- Task to complete
After finding the line that includes "This screenshot has height=386, width=686." in the records below, transcribe it and each line after it through the last, exactly, and add nothing.

Material for the task Block Start

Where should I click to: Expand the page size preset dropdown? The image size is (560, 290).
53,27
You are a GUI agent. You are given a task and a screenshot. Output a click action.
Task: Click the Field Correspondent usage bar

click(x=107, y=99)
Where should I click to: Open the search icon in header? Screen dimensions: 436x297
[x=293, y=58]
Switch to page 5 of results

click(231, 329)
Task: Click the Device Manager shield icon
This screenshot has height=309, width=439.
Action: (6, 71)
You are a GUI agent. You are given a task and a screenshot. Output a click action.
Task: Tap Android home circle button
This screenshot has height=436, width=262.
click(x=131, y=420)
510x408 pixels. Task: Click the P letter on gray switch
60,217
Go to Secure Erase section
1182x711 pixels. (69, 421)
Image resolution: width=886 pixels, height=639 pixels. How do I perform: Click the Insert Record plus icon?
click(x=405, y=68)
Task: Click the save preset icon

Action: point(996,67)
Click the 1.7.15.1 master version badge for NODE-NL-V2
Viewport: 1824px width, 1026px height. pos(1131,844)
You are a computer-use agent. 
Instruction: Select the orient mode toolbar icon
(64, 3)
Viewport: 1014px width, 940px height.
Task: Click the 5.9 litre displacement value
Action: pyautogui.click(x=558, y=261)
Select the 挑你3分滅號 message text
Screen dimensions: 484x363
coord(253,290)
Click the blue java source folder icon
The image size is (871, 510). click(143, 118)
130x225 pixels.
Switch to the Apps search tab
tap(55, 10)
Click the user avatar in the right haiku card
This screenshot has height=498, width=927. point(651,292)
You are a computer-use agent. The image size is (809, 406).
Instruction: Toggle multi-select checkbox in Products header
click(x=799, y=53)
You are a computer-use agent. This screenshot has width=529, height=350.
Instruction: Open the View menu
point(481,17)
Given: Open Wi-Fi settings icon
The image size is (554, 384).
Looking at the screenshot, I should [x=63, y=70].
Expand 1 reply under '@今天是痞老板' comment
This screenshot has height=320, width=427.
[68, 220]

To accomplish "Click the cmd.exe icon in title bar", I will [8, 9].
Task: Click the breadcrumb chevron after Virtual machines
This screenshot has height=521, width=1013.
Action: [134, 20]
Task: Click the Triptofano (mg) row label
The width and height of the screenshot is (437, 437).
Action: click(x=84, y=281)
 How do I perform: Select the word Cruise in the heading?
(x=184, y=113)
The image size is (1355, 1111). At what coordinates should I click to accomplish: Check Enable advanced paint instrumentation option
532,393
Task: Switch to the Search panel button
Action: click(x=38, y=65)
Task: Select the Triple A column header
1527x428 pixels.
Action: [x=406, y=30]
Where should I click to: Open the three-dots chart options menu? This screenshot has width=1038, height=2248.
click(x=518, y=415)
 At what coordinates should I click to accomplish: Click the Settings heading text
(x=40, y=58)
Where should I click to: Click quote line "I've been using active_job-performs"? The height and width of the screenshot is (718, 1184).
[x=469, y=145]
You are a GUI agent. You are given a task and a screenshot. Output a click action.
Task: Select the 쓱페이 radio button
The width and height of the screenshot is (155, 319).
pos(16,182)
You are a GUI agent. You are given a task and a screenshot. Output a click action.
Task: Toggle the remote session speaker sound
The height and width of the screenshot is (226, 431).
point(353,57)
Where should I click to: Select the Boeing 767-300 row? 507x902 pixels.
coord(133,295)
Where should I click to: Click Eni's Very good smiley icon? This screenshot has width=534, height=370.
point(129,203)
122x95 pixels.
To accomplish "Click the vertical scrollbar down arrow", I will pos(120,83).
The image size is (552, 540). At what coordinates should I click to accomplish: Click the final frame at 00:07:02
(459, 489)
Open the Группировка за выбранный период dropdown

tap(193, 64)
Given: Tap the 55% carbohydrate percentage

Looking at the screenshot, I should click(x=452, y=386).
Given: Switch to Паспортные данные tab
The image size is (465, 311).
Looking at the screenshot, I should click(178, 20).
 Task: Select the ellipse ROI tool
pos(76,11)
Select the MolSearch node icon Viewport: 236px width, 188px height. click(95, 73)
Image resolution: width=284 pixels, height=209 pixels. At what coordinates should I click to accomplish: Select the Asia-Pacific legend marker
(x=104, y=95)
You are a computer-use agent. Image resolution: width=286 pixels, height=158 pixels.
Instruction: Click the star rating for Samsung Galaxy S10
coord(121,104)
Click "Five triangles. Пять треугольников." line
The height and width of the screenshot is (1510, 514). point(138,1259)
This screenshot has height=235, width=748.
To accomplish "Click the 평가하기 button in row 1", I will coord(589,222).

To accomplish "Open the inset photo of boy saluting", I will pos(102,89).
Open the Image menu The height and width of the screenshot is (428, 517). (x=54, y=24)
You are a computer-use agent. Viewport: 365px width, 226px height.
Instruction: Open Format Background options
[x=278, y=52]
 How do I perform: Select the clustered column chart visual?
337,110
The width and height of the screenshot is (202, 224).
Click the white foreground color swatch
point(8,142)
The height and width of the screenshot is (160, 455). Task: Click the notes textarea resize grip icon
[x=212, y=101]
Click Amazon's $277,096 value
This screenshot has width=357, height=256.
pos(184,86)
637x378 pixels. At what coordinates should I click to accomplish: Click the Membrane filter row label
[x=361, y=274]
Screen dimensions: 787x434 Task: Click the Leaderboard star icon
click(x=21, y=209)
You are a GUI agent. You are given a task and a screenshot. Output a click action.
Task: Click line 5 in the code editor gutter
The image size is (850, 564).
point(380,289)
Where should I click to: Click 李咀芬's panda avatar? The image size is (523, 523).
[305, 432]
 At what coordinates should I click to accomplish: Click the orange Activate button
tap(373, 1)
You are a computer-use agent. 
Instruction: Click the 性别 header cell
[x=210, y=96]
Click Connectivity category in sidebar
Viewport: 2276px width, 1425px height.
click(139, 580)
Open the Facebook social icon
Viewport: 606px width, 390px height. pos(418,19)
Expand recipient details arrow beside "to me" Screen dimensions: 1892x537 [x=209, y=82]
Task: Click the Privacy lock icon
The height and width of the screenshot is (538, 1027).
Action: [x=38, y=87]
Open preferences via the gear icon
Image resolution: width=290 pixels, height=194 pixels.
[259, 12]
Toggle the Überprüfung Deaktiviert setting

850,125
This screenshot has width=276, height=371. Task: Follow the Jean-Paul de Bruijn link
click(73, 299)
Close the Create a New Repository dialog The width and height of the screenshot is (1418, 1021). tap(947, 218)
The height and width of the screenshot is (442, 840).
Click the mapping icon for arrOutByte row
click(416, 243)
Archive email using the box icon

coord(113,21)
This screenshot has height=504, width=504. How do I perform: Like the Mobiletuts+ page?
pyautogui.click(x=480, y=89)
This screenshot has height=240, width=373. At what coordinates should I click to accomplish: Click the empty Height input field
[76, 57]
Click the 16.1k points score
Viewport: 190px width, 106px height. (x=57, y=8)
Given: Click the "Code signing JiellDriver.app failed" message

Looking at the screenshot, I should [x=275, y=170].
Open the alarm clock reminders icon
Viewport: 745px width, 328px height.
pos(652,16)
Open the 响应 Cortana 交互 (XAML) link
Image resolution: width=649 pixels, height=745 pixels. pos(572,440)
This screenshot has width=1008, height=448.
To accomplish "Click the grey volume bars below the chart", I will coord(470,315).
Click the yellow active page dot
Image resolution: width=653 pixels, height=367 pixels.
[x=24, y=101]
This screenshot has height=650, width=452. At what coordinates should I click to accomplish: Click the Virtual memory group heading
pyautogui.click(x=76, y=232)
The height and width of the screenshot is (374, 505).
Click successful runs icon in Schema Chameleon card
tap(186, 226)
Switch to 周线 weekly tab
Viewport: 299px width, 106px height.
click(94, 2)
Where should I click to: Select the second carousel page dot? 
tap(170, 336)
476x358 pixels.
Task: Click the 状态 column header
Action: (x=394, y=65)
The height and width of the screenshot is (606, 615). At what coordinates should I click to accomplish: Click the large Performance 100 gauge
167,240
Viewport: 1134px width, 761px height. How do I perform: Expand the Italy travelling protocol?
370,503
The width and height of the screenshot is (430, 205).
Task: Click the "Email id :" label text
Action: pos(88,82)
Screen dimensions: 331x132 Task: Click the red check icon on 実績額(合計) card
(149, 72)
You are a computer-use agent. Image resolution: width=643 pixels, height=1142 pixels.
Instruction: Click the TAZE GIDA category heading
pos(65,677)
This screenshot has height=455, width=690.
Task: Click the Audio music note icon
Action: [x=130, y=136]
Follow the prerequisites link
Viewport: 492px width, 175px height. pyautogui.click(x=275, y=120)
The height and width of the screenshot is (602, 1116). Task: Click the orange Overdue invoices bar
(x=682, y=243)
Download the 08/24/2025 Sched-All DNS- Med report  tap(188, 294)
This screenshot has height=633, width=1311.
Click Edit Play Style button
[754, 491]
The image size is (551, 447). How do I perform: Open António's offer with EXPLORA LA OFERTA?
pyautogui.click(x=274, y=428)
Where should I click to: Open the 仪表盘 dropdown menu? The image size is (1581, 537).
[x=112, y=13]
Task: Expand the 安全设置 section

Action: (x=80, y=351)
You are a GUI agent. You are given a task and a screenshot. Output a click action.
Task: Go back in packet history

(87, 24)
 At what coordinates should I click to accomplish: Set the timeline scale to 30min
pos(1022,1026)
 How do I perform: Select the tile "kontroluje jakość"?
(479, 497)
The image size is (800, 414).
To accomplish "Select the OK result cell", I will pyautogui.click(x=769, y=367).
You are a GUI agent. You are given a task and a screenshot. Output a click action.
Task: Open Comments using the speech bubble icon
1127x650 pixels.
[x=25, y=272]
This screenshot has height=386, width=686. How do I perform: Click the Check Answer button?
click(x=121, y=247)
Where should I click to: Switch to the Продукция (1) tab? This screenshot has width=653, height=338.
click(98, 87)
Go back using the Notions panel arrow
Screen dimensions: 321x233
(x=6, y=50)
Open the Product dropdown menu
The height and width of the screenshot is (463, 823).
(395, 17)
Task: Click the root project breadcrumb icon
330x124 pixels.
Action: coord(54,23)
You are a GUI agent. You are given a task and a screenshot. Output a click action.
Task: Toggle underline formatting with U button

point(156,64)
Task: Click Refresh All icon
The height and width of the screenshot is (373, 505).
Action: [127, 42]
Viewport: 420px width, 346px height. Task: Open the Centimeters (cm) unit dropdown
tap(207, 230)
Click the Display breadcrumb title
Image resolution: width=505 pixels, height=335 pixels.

Material for the task Block End

- Answer section
This screenshot has height=386, width=686. How do I perform: Click the Check Answer button?
click(x=121, y=247)
Where should I click to: Switch to the Продукция (1) tab? This screenshot has width=653, height=338.
click(98, 87)
Go back using the Notions panel arrow
Screen dimensions: 321x233
(x=6, y=50)
Open the Product dropdown menu
The height and width of the screenshot is (463, 823).
(395, 17)
Task: Click the root project breadcrumb icon
330x124 pixels.
Action: coord(54,23)
You are a GUI agent. You are given a task and a screenshot. Output a click action.
Task: Toggle underline formatting with U button

point(156,64)
Task: Click Refresh All icon
The height and width of the screenshot is (373, 505).
Action: [127, 42]
Viewport: 420px width, 346px height. Task: Open the Centimeters (cm) unit dropdown
tap(207, 230)
Click the Display breadcrumb title
Image resolution: width=505 pixels, height=335 pixels.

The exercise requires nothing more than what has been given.